Services: Admin, Users
FilamentPHP as the admin panel
FilamentPHP is a Laravel library that generates a rich admin panel with minimal code. Resources, tables, forms, filters — all declarative. I chose it because I wanted to focus on business logic, not building yet another CRUD by hand.
The panel runs under a separate domain (admin.portfolio.local locally), as a separate Docker service with its own database.
Login through SSO, not a custom form
Admin has no login system of its own. Clicking "Log in" redirects to SSO — the same OAuth2 flow as Frontend. After returning with a token, Filament checks whether the user has the admin role and lets them into the panel.
This means one account = access to all services. Changing a password in one place works everywhere.

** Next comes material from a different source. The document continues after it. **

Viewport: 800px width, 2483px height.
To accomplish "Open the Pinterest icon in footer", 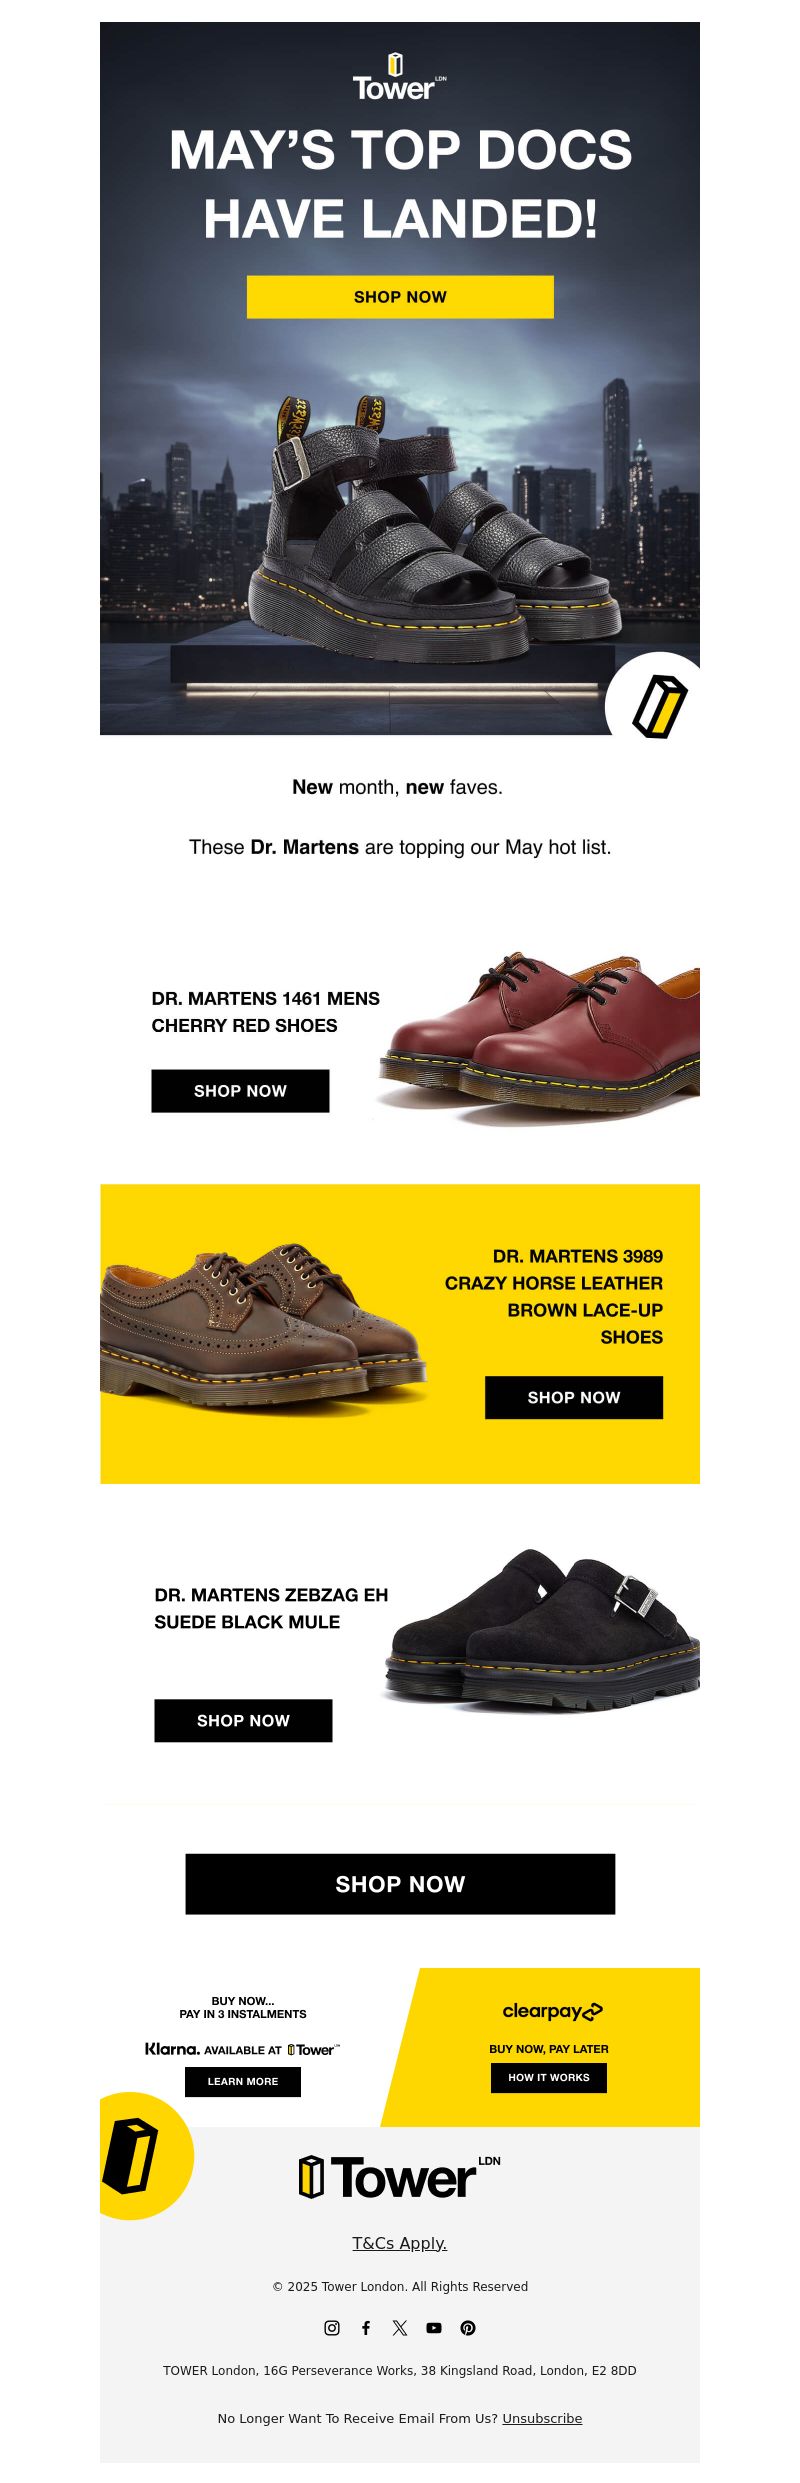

This required writing a custom authentication provider for Filament that, instead of checking a local database, queries SSO through the token.
RBAC in Users Service
Users got a role and permission model. Each user can have one or more roles. Each role has a set of permissions. Roles include: admin, editor, moderator, user.
Database structure:
roles— list of rolespermissions— list of permissionsrole_permissions— permission-to-role assignmentsuser_roles— role-to-user assignments
The JWT token issued by SSO contains the user's roles as a claim. Each service reads roles from the token without querying Users.
User panel in Frontend
Frontend got a sidebar with a menu for logged-in users. Menu items depend on role — a moderator sees more options than a regular user. Views rendered server-side based on session data.